Leon Cooperman and Steven Einhorn's Omega Advisors told investors the bull market in U.S. shares was intact and that equities should generate a mid-to-high single-digit annual total return despite August's market turmoil.
In a letter to investors dated Oct. 17 and seen by Reuters on Friday, Cooperman and Einhorn said it would take time to restore investor confidence in U.S. shares after the volatility and forced selling that drove stocks down 10 percent over five sessions near the end of August.
Omega said investor sentiment should improve if the market sees stability in Chinese economic data and in oil and commodity prices, a narrowing in corporate and high-yield spreads, clarity by the Federal Reserve on interest rates, rising U.S. Treasury yields and increased quantitative easing from the European Central Bank and Bank of Japan.

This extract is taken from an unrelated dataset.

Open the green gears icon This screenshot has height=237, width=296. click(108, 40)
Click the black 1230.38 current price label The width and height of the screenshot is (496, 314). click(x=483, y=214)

In a September letter, Cooperman and Einhorn blamed much of August's market turmoil on so-called risk parity funds and momentum investors known as CTAs.
In a separate interview with Reuters on Friday, Einhorn said: "These approaches to investing may have made those declines more severe. The message in September was not to blame somebody." Omega, which has $7.4 billion under management as of Sept. 30, closed August with a 6 percent loss.
"While U.S. shares have experienced a noteworthy correction, we do not believe the fundamentals that are relevant to the U.S. equity market have changed in any important way," Omega said. "If and as this becomes recognized, the U.S. equity bull market should resume."
Omega cited the Fed's gradual pace of tightening and attractive equity valuations as two of the "magnificent seven" items that will extend the bull run.
The others include: Economic expansion that will last for at least several more years; Real growth of between 2 percent and 3 percent; "Sweet spot" inflation between 1.5 percent and 2.5 percent; U.S. monetary policy that does not become hostile to risk assets or economic activity; market faces "wall of worry" sentiment.
Overall, Cooperman and Einhorn said eurozone and Japanese shares are attractive in an absolute sense relative to U.S. shares and relative to fixed-income alternatives.
"We entered the year 2015 believing the Japanese equity market (currency hedged) would outperform the U.S. and this has been the case," Omega said. "We continue with this conclusion based on the following: A BOJ open-ended and large QE program with the opportunity to increase in size; Double-digit earnings growth and attractive valuation."